Three takeaways from HealthLeaders Revenue Cycle Exchange

Healthcare revenue cycle management (RCM) leaders are under incredible pressure right now. The rising cost of care, more restrictive payer reimbursement policies, patients having to take on a larger share of their care costs, and hybrid work and staffing challenges combine to make their jobs tougher and bottom line results more critical. The HealthLeaders Revenue Cycle Exchange event earlier this month in Arizona was very timely. In addition to attending some great sessions and speaking with revenue cycle leaders from across the country, several Flywire healthcare team members had the opportunity to conduct a roundtable discussion with execs from six mid/large-size providers and health systems about their RCM priorities.

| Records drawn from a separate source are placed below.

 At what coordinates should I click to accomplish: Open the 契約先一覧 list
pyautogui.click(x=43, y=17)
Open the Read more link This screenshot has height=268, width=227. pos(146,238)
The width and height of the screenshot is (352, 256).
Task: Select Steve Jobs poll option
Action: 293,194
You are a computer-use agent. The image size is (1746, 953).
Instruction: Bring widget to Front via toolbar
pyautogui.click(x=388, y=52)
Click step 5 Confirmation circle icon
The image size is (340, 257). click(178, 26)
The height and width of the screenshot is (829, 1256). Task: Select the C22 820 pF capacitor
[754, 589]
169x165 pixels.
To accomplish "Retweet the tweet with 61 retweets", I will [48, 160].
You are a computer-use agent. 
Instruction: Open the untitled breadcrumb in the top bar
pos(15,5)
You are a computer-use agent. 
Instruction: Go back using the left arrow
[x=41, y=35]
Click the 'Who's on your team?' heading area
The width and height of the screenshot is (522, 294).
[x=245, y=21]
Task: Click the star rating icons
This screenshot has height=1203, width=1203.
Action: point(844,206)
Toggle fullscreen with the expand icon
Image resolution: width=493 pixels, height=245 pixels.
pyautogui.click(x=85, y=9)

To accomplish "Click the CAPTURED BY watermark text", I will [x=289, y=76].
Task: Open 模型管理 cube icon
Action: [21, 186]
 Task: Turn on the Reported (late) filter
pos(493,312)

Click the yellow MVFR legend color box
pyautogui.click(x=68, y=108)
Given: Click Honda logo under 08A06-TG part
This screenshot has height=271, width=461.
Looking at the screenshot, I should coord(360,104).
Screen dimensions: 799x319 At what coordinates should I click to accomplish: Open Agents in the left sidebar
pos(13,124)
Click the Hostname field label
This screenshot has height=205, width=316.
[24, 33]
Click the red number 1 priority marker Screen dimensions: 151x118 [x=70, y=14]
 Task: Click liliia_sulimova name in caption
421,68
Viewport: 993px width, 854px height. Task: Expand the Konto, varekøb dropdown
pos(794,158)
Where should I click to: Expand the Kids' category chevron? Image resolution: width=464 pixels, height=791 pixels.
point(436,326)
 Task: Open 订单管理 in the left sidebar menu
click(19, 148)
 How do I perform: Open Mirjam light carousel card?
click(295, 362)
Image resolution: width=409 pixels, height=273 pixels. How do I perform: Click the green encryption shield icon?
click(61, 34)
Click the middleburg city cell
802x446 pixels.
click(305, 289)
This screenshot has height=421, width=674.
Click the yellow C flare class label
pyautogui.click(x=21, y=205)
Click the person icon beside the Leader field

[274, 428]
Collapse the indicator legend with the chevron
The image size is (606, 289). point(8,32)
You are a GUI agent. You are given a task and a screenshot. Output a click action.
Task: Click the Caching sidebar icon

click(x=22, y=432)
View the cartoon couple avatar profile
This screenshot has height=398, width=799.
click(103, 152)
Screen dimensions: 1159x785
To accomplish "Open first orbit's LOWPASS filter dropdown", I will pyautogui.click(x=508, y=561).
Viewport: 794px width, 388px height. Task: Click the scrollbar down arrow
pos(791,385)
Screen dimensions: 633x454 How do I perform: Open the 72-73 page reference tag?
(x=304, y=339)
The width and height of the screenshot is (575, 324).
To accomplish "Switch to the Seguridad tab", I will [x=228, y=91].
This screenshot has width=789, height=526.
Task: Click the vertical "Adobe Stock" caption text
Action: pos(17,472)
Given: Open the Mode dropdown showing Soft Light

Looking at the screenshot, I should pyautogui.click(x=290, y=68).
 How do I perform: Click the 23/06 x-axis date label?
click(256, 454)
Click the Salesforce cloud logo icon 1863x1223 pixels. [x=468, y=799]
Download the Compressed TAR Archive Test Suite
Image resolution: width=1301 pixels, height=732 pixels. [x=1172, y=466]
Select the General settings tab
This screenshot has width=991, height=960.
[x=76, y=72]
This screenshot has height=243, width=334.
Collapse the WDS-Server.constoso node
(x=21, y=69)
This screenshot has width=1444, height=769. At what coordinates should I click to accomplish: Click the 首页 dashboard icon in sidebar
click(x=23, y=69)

The conversations at the event centered on how to run more efficient revenue cycles by improving the patient financial experience, increasing cost transparency and reducing operating expenses. Three specific themes stood out to our team:

1. Find ways to engage patients earlier in the revenue cycle management process

RCM executives are looking for ways to engage with patients earlier—ideally before they walk in the door—to help set cost expectations, prevent insurance denials and avoid surprise billing. They believe that the more the patient understands up front about their financial commitment, the more compliant they will be in the payment cycle. They also understand that delivering on that will require access to more accurate pre-service care estimates and greater transparency from payers about specific treatment coverage and the share patients will be responsible for. One provider shared that they had started doing calls with patients pre-service to set up partial payments. In just 6 months they collected $2 million in pre-service payments.


Patient financial literacy is also part of the early engagement discussion. Several execs felt providers were being unfairly blamed for surprise billing and high treatment costs. In addition to making patients aware of the cost drivers of different treatments, they also want to help them understand how insurance coverage is decided, and the different patient payment options available for remaining balances.

2. Managing distributed, hybrid/remote workforces ups the ante to automate

There was also a lot of talk about hybrid work and staffing challenges in finance and revenue cycle management. With more staff demanding to work remotely, and qualified staff getting more difficult to find, executives are being forced to rethink their revenue cycle workflows. Overall, RCM execs expressed more flexibility and openness to hiring hybrid staff.

Industry consolidation is also influencing the way people work – and the need to blend different work cultures and sometimes manage workforces that are distributed across the country. To that end, there was a lot of discussion about managing remote staff effectively and the automation tools they need to do their jobs properly from afar in a distributed organization. There was also an interest in finding the right technology tools to free up revenue cycle staff to focus on more interesting and important work. Some are also looking at what roles they could fill with a digital solution.

3. Meet patients where they are with technology and automation

The discussion of technology was not limited to hybrid work. RCM execs are looking at any way they can use digital tools to make the patient financial experience faster, easier and more accessible. How that takes shape at different providers will vary of course. One exec talked about its 100% digital RCM process. Others insisted on the need to make paper statements available to a subset of their patients that prefer them. Conversely, younger patients don’t want paper statements, and they don’t want to talk to anyone on the phone. It has to be all digital for them. So, providers are finding ways to adapt — with the mindset of whatever makes it easier for the patients to pay their bills.

Chatbots and virtual assistants were also top of mind. RCM execs know they will need to do something at some point – but how and what it looks like is less certain. A few reported implementing AI-driven bots for simple tasks, but the majority were just dipping their toe in the water. Overall, there was a lot of uncertainty and hesitation. The consensus was that there are areas bots can add value, e.g., answering basic questions early in the process, but they are not ready to be applied broadly across the RCM process, and may very well never be. RCM is highly personal – 10 patients might represent 10 completely different financial paths. Providers will still need humans to support patients on the financial side, at some level, for the foreseeable future.